下に貼ったパワハラ課長を演じたキム・ジュンヒは『ムービング』、『ボイス4~112の奇跡~』、『ミスター・サンシャイン』など作品ごとに全く違った顔を見せていると話題になっていました。
そういえば、ネタバレになりますけど、6話でパク・ミニョンとナ・イヌが、互いに10年後からタイムリープしてたことに気づくシーンがあるんです。そのきっかけがBTSの曲の話で、絶妙なタイミングで「ダイナマイト」がBGMとしてかかってくるんですよ。曲の使い方がすごく上手かったので噂を聞いたARMYはみんなドラマをチェックしに行ったはず(笑)。実際、7話以降視聴率が上がってたので、BTSの力は偉大ですよ(笑)
ほかにAmazon プライム・ビデオで良かった作品は、『ボラ!デボラ~恋にはいつでも本気~』。ロマコメが似合うユ・インナの良さが出た作品でした。恥ずかしい失敗も、失恋から克服できない姿も、生々しいけど愛らしい。彼女は恋愛本を執筆しながら、自分自身を振り返っていくわけですが、一緒にリハビリしていく気分でした。ユ・インナの元カレ役のチャンソン(2PM)もいい味だしてましたよ。浮気男なんでもちろんムカつきますが(笑)、一方で、恋愛と結婚の違いを語るセリフも態度もリアルで、なんか憎めませんでした。愛に傷ついているのは自分だけじゃない、相手の痛みや傷にも気付くことができるようになる、そんな作品でした。
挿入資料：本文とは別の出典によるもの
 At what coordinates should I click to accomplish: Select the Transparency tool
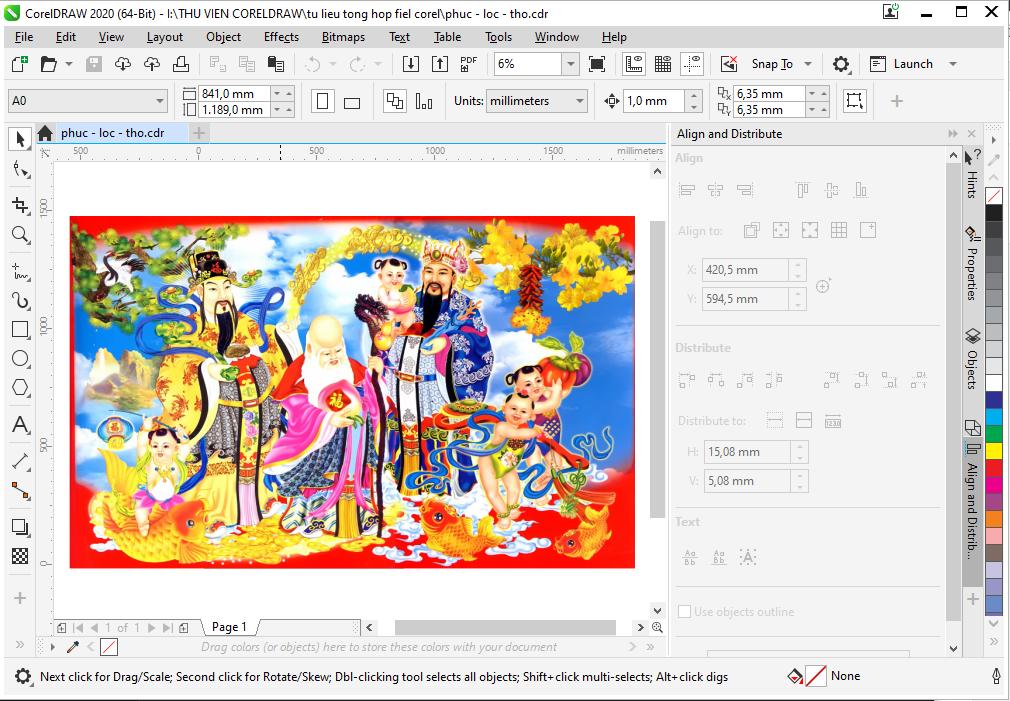(18, 556)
『私の彼はキューピッド』に主演したチャン・ドンユンは2023年かなり働きものでしたね。『オアシス』にはじまり『今日もあなたに太陽を ~精神科ナースのダイアリー~』『砂の上にも花は咲く』……。いろんなジャンルで活躍していますが、この作品は生まれ変わりとの運命的な愛を描く定番のファンタジーロマンス。カトリックの「7つの大罪」をモチーフにしたサスペンスも盛り込まれていますが、全体的にライトなので、気軽に楽しめる“愛する勇気”の物語でしたね。重たい作品が多い年だったので、最後になんだかほっとしました。あの童顔に天使の羽も似合っていました。